After we hopped off the train, we walked south a couple of blocks to an indoor farmer’s market. It’s a bustling market (even in off season) with organic, farm goods and handmade items. This is also where I had major trip regret! THIS glorious place is where I should have purchased all my souvenirs and gifts for friends at home. I envisioned having a huge day and thought I’d stop by before we boarded the train later in the day. HUGE MISTAKE as it was closed!
This is THE spot to buy fresh spices, soaps, sages, chili wreaths, weavings and more. It’s also a great place to grab a fresh snack of Hatch Chili Bread or fresh cold-pressed juices. I so blew it.
There is a free bus that is included with the rail fare. It’s not intuitive as to where it stops, so ask someone at the train station before you wander off. Once you do figure it out, the bus takes a loop around town.
Our first stop was the Oldest Building and Oldest Church in the United States. Yep! That’s right. Suck it East Coast!

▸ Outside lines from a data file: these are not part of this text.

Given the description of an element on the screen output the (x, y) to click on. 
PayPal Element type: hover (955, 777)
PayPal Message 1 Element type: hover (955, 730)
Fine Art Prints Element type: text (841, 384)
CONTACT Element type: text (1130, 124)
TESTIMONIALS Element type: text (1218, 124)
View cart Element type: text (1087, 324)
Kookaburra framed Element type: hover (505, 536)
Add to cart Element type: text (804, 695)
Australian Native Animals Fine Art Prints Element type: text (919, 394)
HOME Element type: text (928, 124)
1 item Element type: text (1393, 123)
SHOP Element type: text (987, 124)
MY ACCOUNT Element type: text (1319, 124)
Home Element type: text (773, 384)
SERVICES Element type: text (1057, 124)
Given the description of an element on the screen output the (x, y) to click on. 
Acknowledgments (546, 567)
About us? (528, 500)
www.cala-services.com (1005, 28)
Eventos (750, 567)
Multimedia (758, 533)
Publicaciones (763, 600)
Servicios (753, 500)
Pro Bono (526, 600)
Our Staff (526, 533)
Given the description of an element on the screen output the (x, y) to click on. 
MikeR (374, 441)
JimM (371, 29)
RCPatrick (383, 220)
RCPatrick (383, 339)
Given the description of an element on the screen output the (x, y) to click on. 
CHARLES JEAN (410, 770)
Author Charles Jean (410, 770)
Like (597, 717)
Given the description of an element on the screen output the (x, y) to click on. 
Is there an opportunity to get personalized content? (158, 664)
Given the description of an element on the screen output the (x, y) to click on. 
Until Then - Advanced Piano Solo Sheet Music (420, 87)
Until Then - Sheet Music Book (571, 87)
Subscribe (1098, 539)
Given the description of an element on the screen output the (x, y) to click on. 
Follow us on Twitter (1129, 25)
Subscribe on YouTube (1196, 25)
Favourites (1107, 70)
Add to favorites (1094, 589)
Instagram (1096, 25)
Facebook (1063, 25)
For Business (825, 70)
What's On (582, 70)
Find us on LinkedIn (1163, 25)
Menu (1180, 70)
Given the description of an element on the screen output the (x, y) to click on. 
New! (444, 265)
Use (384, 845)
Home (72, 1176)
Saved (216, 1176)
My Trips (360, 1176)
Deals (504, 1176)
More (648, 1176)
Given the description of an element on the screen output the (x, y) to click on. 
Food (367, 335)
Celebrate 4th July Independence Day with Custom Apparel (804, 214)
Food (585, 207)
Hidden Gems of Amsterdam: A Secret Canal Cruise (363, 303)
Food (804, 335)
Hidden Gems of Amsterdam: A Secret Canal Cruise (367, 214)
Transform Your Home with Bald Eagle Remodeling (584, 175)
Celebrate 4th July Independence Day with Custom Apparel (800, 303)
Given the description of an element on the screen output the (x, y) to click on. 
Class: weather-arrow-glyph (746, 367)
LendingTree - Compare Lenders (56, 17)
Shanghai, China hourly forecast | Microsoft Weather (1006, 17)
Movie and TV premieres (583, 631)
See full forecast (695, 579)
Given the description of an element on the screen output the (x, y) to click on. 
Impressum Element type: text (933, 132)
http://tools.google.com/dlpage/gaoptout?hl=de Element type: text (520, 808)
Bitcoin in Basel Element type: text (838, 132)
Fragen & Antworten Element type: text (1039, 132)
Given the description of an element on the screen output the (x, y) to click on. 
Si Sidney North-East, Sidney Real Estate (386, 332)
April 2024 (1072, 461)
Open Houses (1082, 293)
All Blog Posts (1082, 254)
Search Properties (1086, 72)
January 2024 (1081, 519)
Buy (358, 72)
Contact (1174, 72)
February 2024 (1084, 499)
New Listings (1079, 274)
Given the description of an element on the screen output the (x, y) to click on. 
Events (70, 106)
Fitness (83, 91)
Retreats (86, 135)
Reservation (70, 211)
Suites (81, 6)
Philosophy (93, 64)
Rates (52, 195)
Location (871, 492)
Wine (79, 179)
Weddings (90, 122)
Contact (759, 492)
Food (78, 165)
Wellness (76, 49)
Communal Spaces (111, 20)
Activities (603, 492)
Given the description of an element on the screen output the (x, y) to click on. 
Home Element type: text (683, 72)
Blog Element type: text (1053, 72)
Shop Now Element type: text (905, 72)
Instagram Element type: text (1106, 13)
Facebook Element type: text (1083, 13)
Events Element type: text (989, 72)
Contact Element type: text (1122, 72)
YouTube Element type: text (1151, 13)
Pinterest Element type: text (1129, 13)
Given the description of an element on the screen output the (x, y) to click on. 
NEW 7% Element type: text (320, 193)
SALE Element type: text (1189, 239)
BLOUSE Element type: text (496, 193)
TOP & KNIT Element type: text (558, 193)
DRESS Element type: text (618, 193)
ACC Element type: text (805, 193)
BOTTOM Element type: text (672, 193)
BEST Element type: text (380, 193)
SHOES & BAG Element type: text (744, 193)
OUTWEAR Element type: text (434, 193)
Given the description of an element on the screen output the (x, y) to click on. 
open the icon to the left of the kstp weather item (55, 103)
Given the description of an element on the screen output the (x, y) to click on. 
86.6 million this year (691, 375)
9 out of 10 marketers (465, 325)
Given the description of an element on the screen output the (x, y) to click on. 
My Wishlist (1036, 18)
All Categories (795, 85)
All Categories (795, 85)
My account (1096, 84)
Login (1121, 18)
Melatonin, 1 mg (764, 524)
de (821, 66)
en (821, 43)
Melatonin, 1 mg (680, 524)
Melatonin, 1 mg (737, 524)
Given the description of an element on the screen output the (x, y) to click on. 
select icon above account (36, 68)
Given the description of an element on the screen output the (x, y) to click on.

The oldest house and church were established in 1645, so this beats the eastern record!
The Oldest House actually has a gift shop in it, which confused me. After all, if it’s so old, why are we not delicately poking our heads in vs. looking at tourist swag? However, the shop actually has some nice authentic local items and it’s worth looking at.
The Oldest Church was pretty inside but you’ll notice the roof slants. Hey, we all slant at a certain age. Unique Gift Alert – It was not uncommon for Mexican settlers to use Milagros. They were little tin shapes used in prayer. They would be selected based on what energy they would want to focus on to in their life. For example, a heart would mean love, angel wings, wishes to a dead relative, animals symbols were used in prayer in farming. I think these are super cool, and lo and behold you may BUY some in the gift shop. They are cheap, unique and you can pick your own Milagros to pray with, or make a fun vision board.
We shopped for a bit and looked at the vendors selling turquoise and silver jewelry on blankets in the main plaza. There’s some beautiful work, but don’t expect to find anything super cheap. For the most part, you will meet the artisan who created your piece, so if you’re looking for something special, it would be a nice gesture to shop here and support locally made items.
We loved our weekend visit to New Mexico! People were so friendly and kept asking us where we were from. When we said we were from San Diego, they were suprised and said many from my area don’t make it out. They asked if we were there for business. No! We explained that we simply wanted to check out the beautiful high desert landscape and they were so pleased!
There’s so much more to explore in New Mexico, (Taos, Carlsbad Caverns, etc.) so I know we’ll be back!